In a video posted by Aleppo Today TV, a 10-year-old named Yasmeen Qanouz asked to be rescued from her orphanage. “We want to live like everyone else,” she said. The horrors of this carnage were tweeted live to the international community by a 7-year-old Syrian girl named Bana Alabed (known as the Anne Frank of the Syrian civil war) and her mother, Fatemeh. Through her tweets, Bana shared her fears with the world, beseeched it for mercy and became dismayed after learning that humanity was capable of ignoring a child’s plea for life. On Dec. 14, an indignant Fatemeh asked, “Dear world, there's intense bombing right now. Why are you silent? Why? Why? Why? Fear is killing me & my kids.”

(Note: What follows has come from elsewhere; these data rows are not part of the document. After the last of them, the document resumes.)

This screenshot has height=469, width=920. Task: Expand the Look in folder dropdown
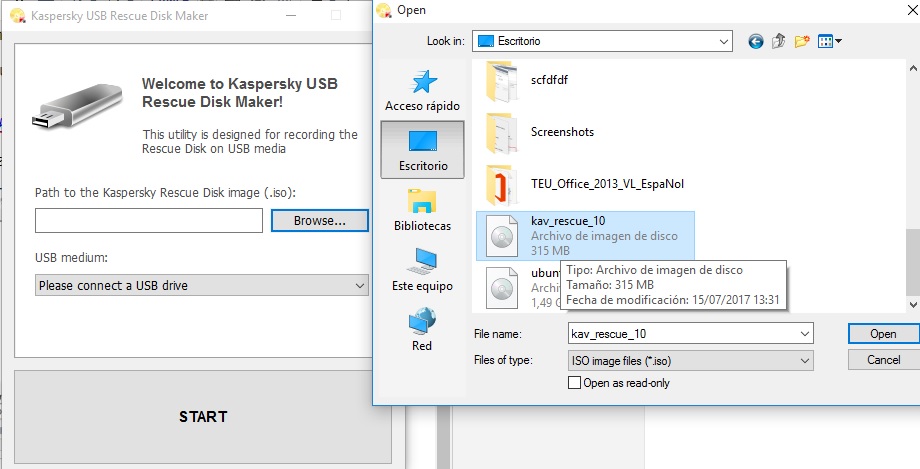coord(724,41)
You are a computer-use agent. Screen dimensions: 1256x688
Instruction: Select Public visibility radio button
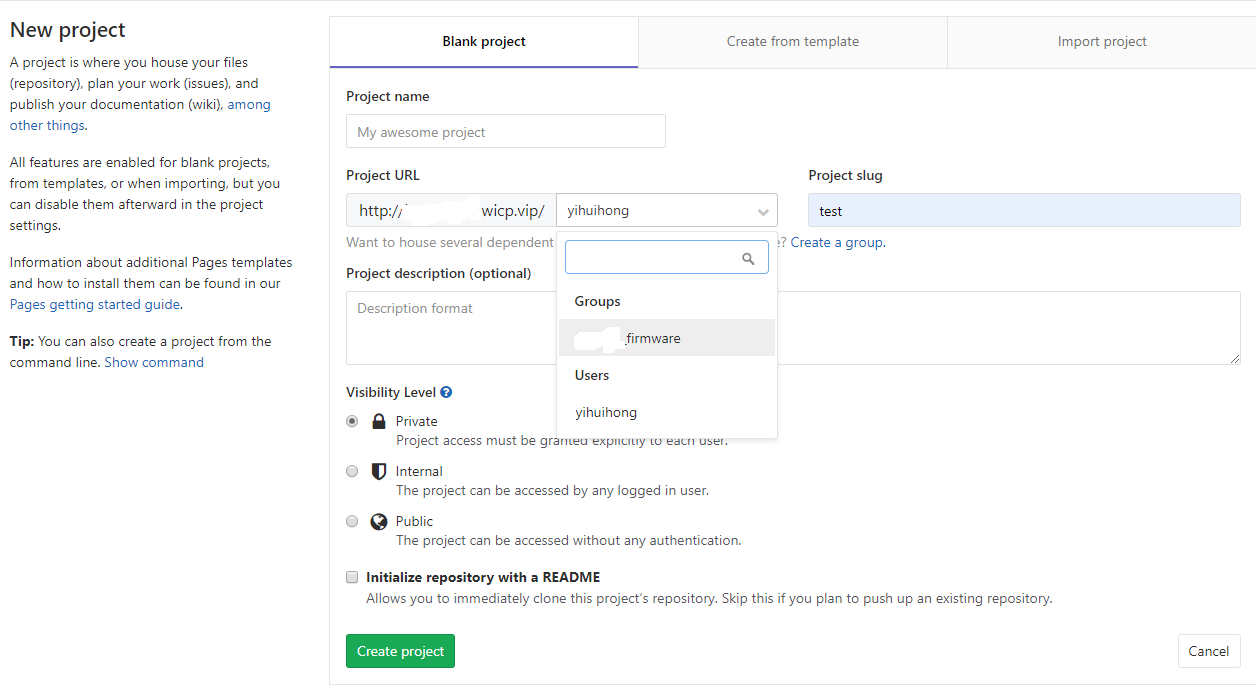click(352, 521)
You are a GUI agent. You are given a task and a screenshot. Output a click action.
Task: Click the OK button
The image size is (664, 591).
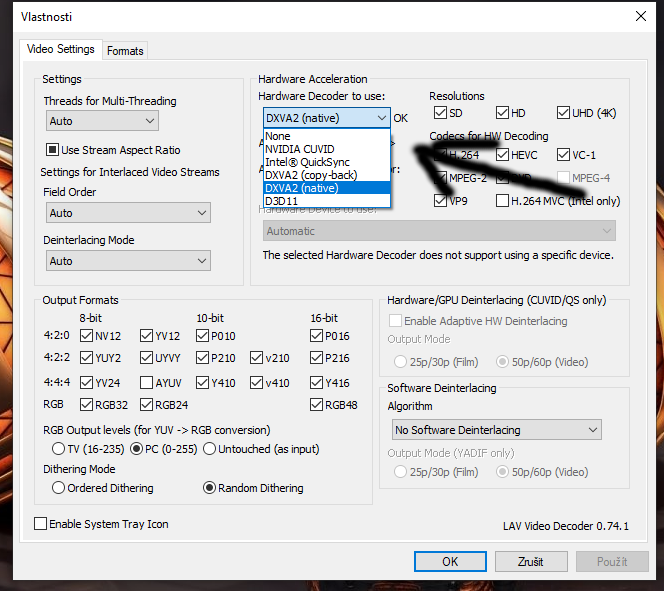pyautogui.click(x=450, y=562)
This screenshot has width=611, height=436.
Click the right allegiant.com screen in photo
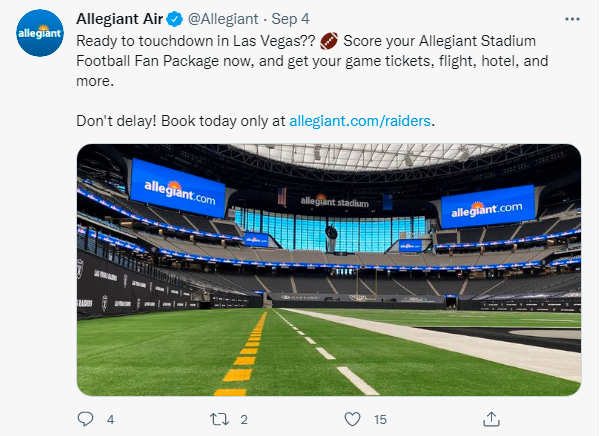[486, 207]
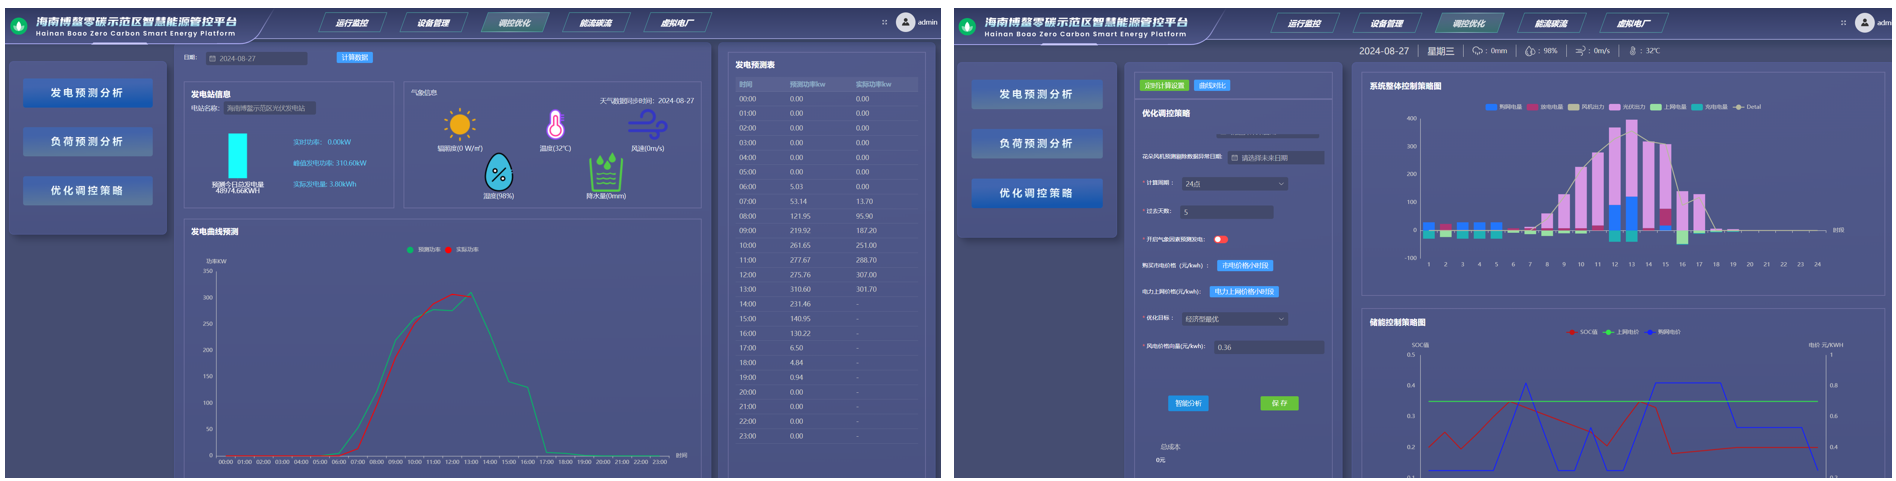Click the 风电价格向量 input field showing 0.36
Image resolution: width=1896 pixels, height=481 pixels.
point(1268,347)
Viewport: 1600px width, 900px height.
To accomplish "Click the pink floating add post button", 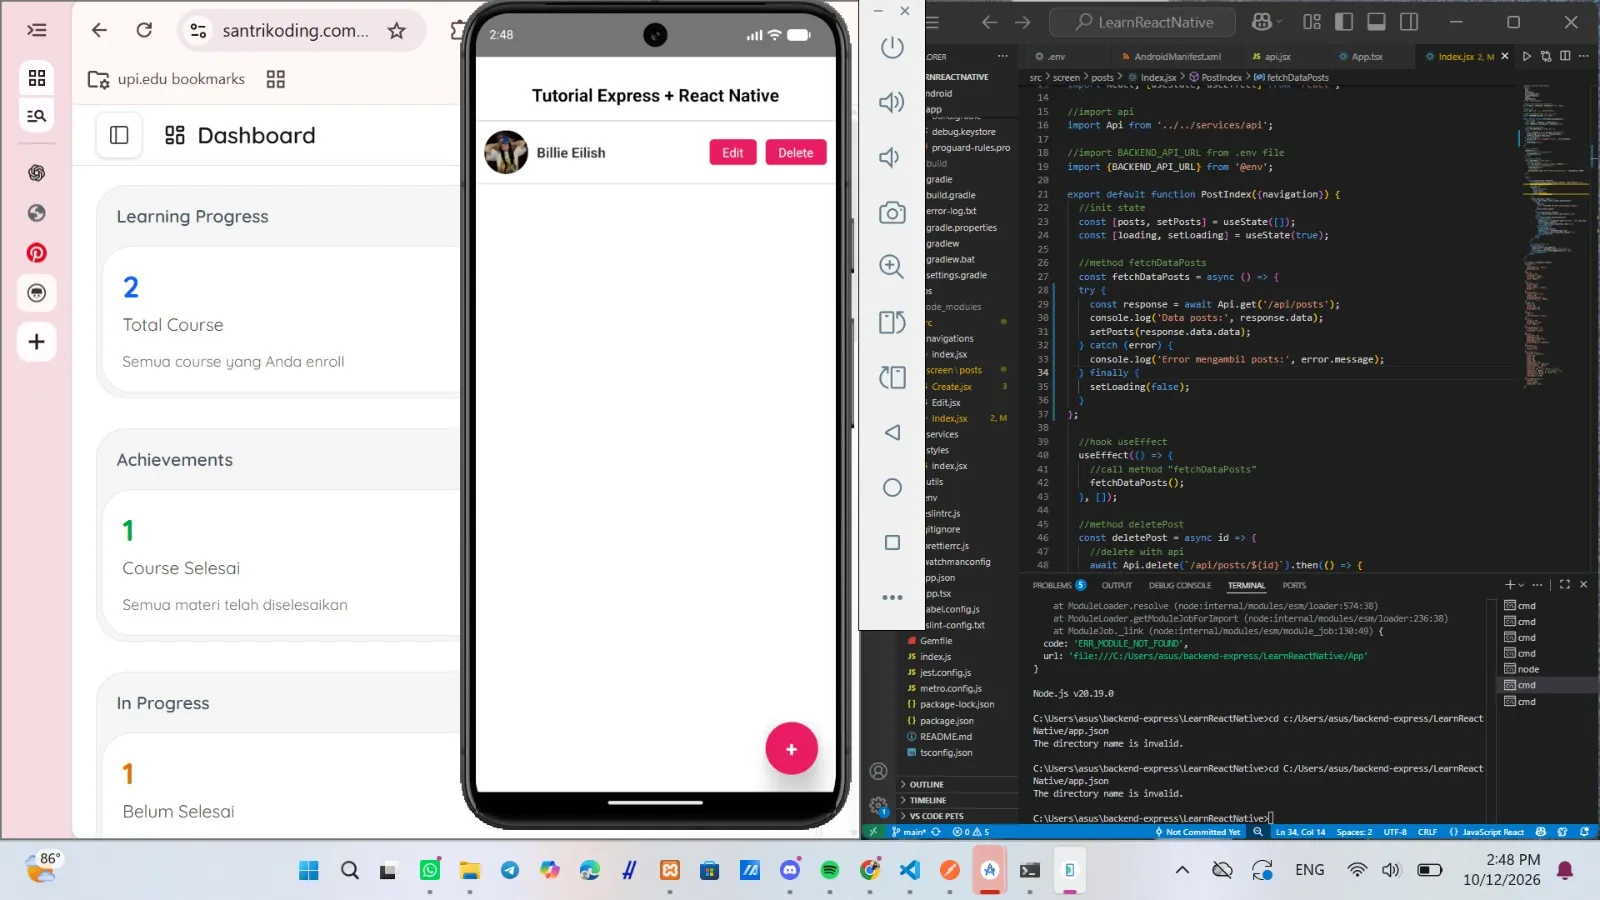I will (791, 749).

Though there have been fleeting moments of compassion, sympathy for Syria has never been sustained enough to sufficiently roil a global audience. The image of a drowned toddler named Aylan Kurdi -- washed ashore in Turkey as he tried to flee Syria for Greece with his family -- stirred emotions during the refugee crisis of September 2015. Later in August 2016, the picture of an ash-covered boy named Omran Daqneesh from Aleppo appalled many. But photos apparently have a short shelf life and don’t cause the seismic changes necessary to alter geopolitics or cure our compassion fatigue.

There were hopes that the 2016 U.S. presidential election would provide something meaningful on Syria, but those quickly dissipated when Donald Trump’s personality became the focus over his policies. Donald Trump Jr. reduced the humanity of Syrian refugees to Skittles and his father found a new bogeyman in them. It’s tragic when the lingering memory of Aleppo from this election cycle is not a substantive debate on the humanitarian crisis or an impassioned narrative of its suffering. Instead, we will always remember the ignorance of Libertarian nominee Gary Johnson, who, after receiving 4 million-plus plus votes in the election, can perhaps find Aleppo on a map now.

Secretary of State John Kerry and the U.S. government have been at the vanguard of feckless diplomatic efforts to bring relief to Syria’s people. As Seth Frantzman writes, those who peddle only a toothless diplomacy in the face of chemical and gas attacks, forced starvation, airstrikes and barrel bombs “surrender to regimes that cause great human suffering, millions of refugees, extremism and long-term instability.” For Russia, there were only interests in Syria and little desire for missionary work. The Kremlin had to ensure that Assad, its chief Arab ally, would endure and that its Mediterranean port was secure. And so in the end, Aleppo watched as America dithered and made calls for a ceasefire that were answered only with more carnage.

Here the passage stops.